On Target Technologies uses a totally different method of chambering barrels. Rather than using a standard Chamber Reamer in a Lathe OTT chambers their barrels via the Electro Discharge Machining method. As such Mike at OTT can make just about any chamber possible with just cutting the proper set of electrodes and programming the dimensions for the chamber in the computer. When Mike made this Barrel I had sent him 5 rounds of a dozen different brands and types of .22 LR Ammo. Included were Target Rounds as well as Hi Velocity Hollow Points. Mike took a series of measurements from all of these brands & types of Ammo and made the chamber to the dimensions he thought would serve to work with all of this ammo. (Yes there are variances in the measurements from brand to brand in .22 LR Ammo).

When I mentioned to my buddy that I had ordered a new Stainless-Steel G2 Contender he asked what Barrels I was getting. I told him I had order a .223 Barrel with the Frame but that I also wanted to get a .22 LR Match Barrel for it also. When I told him I was going to be getting a .22 LR Barrel he offered to sell me the OTT Barrel he had bought from me. He told me he never shoots it, but rather uses his .223 99% of the time when he needs to shoot some varmints around the farm yard.

To outfit both Barrels I ordered a pair of Burris 3x12x AO LER Handgun Scopes with Target Turrets and a Fine Plex Reticle. One of these scopes was returned to Burris and had the Adjustable Objective reset so as to toally elimiate parallax at the reduced distance we shoot at our Indoor Shooting Range of 54 Feet.

I also had a customized Rynite T/C Super 16 Forend from a pervious Contender project. This forend was modified to fit the Super 14" T/C Barrels by a local gunsmith. To get the hole spacing right, and to free float the forend (well as much as possible on a Contender) Roger Glassed a Pachmayr Forend Adaptor (used to attach the Pachmayr Forend to the Contender Barrels) into this Rynite Forend. The result is that the only portion of the forend that contacts the Barrel is the Pachmayr Forend Adaptor where it screws to the barrel.

Friday morning I finally obtain the last of the parts and pieces I needed to put this all together. Saturday I managed to take the time to get both scopes mounted. This afternoon I headed to the Indoor Shooting Range with the OTT .22 LR Match Barrel attached to the G2 Frame. I totally cleaned the bore, followed by hand polishing with FLITZ Bore Polish, followed again by a thorough cleaning.

I was finally ready to shoot my new prize. After I got it sighted in I proceeded to shoot ten 5 shot groups with some old Federal #711 Gold Medal Target Ammo. This ammo is at least 5 or 6 years old and predates the Federal #711B Gold Medal Target Ammo that is currently produced. I was pleased with the results so far, but plan on testing Wolf Match Target, Lapua Super Club and Lapua MASTER L before our Bench Rest League startes after the first of the year.

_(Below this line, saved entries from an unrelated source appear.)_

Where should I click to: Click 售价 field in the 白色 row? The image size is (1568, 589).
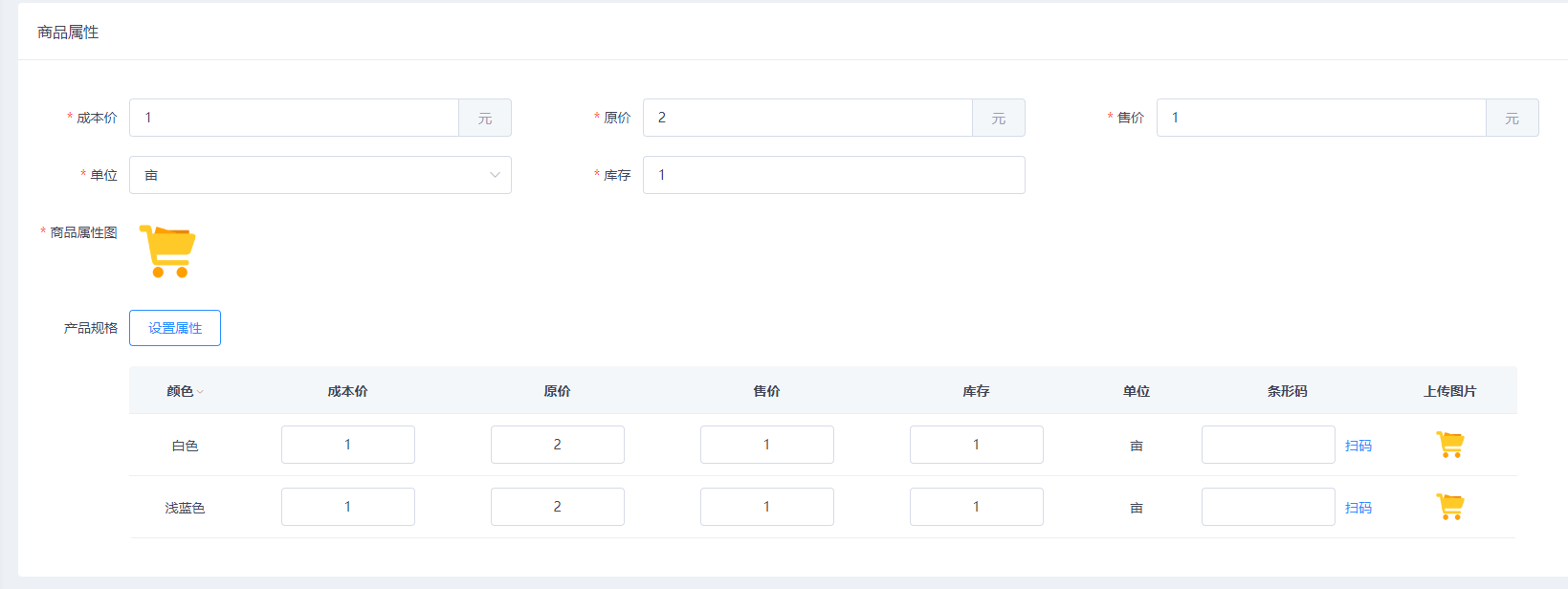[x=766, y=445]
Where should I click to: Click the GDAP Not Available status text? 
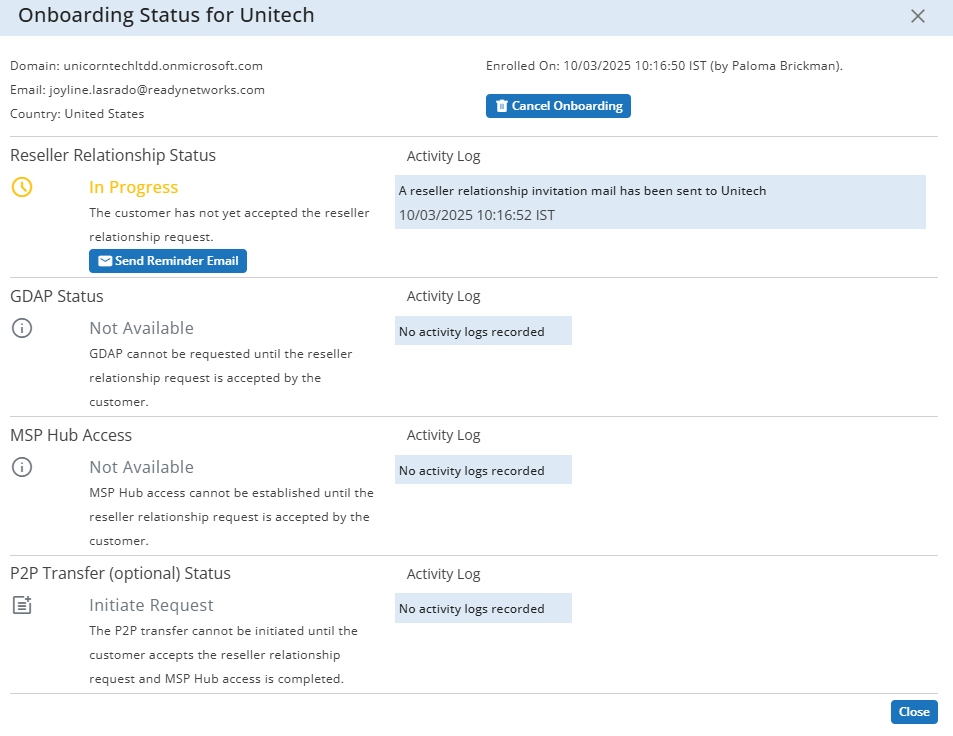point(142,328)
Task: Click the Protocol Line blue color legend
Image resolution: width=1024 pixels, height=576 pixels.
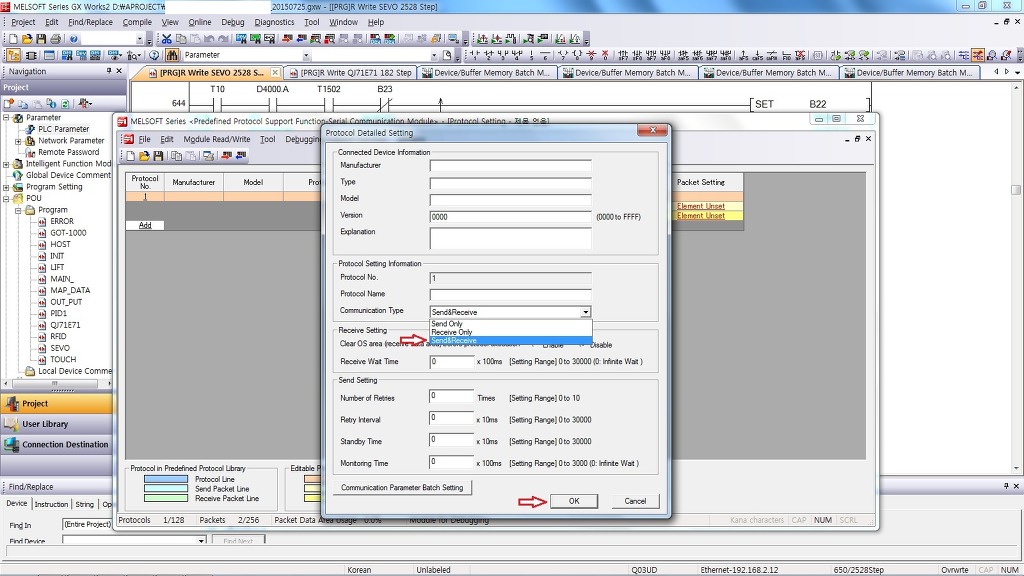Action: (x=165, y=479)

The smallest group of the day measured .098" as measureed center to center of the farthest spaced shots of the group, with the largest group measuring .263". The average of the ten 5 shot groups came in at .160". Again all groups were measured center to center of the farthest spaced holes in the gorup. Most of the groups were pretty much a single ragged hole in the target.



















All groups were fired with a Harris Rigid Bench Rest Bipod attached to the forend and the grip resting on my wedge shaped home made rear rest.

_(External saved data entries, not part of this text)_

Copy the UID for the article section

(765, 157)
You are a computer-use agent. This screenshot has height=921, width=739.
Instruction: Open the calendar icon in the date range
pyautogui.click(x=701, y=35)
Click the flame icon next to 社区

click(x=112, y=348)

From previous experience with Contenders I think the Bedded Rynite Forend will work the best for the Bench Rest Shooting and stay with the OTT .22 LR Match Barrel. I think the T/C RUbber G2 Forend will work the best in Hunting situation and will probably have that forend Glass / Pillar Bedded so it to is free floated in the end.

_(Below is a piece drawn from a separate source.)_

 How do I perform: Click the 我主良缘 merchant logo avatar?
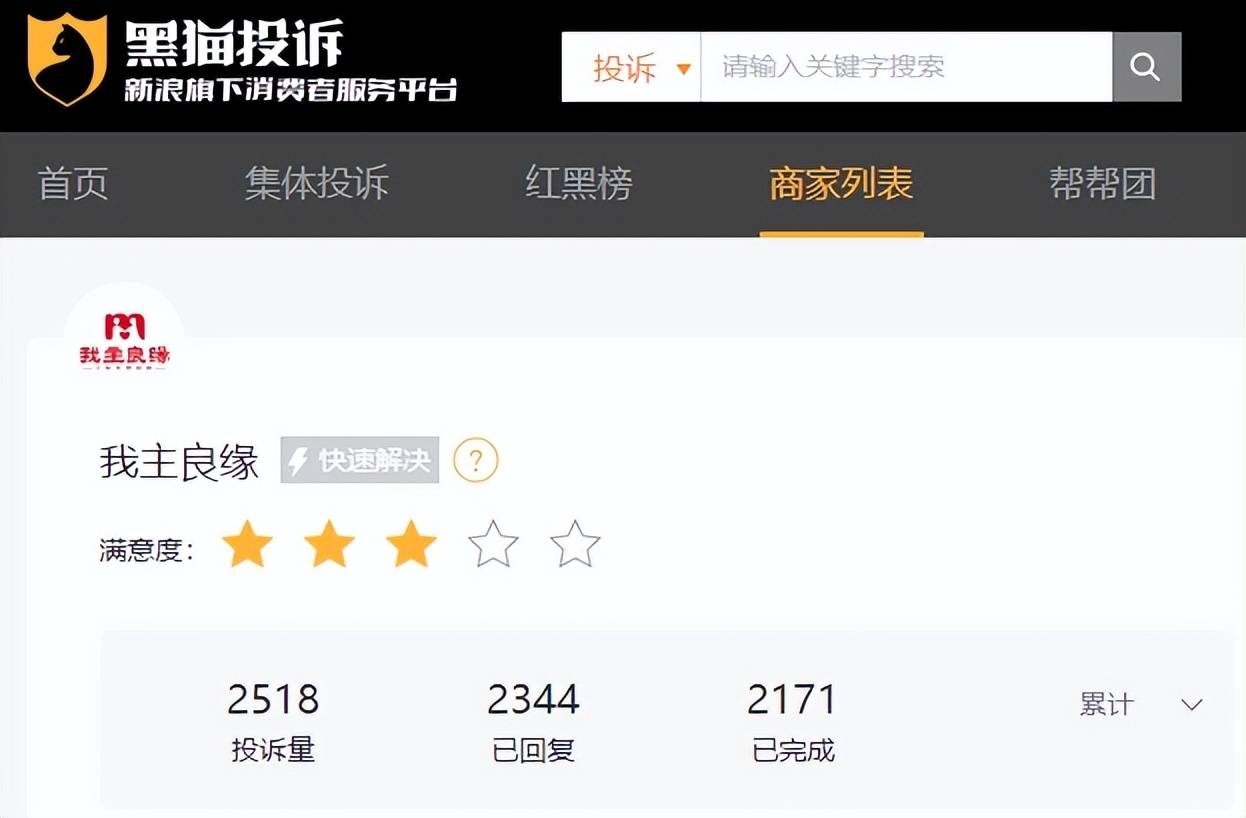point(124,342)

Before next fall I hope to add a Stainless-Steel 14" Fox Ridge Outfitters (T/C's Custom Shop) .30-30 Ackley Improved Contender Barrel to the mix as well, but first I need to get a load worked up for the .223 Remington Contender Barrel so hopefully I can smack a Coyote or two with it this winter.

Thanks for reading.

Larry


----------



## Whelen35 (Mar 9, 2004)

Sounds good Larry, is the trigger as good on the G2 as the standard "old" contender? I have not shot one, but I have heard that the triggers were not a crisp as on the orginal contender. What did you think? The 30-30 mproved should be a great choice for general mid-sized game.


----------



## SDHandgunner (Jun 22, 2004)

No the Trigger on the G2 is not in the same league as the original Contender. Granted most of the time it is quite crisp, but every once in a while I can detect a little creep.

It is at the Gunsmiths right now (probably done by now) getting the Trigger Tuned. I requested a 2 Pound super crisp trigger pull. We'll see how it ends up. Bob (the gunsmith working on it) has a G2 he shoots himself and he is as fussy as I am about triggers so I am sure it will be done right when he gets it done.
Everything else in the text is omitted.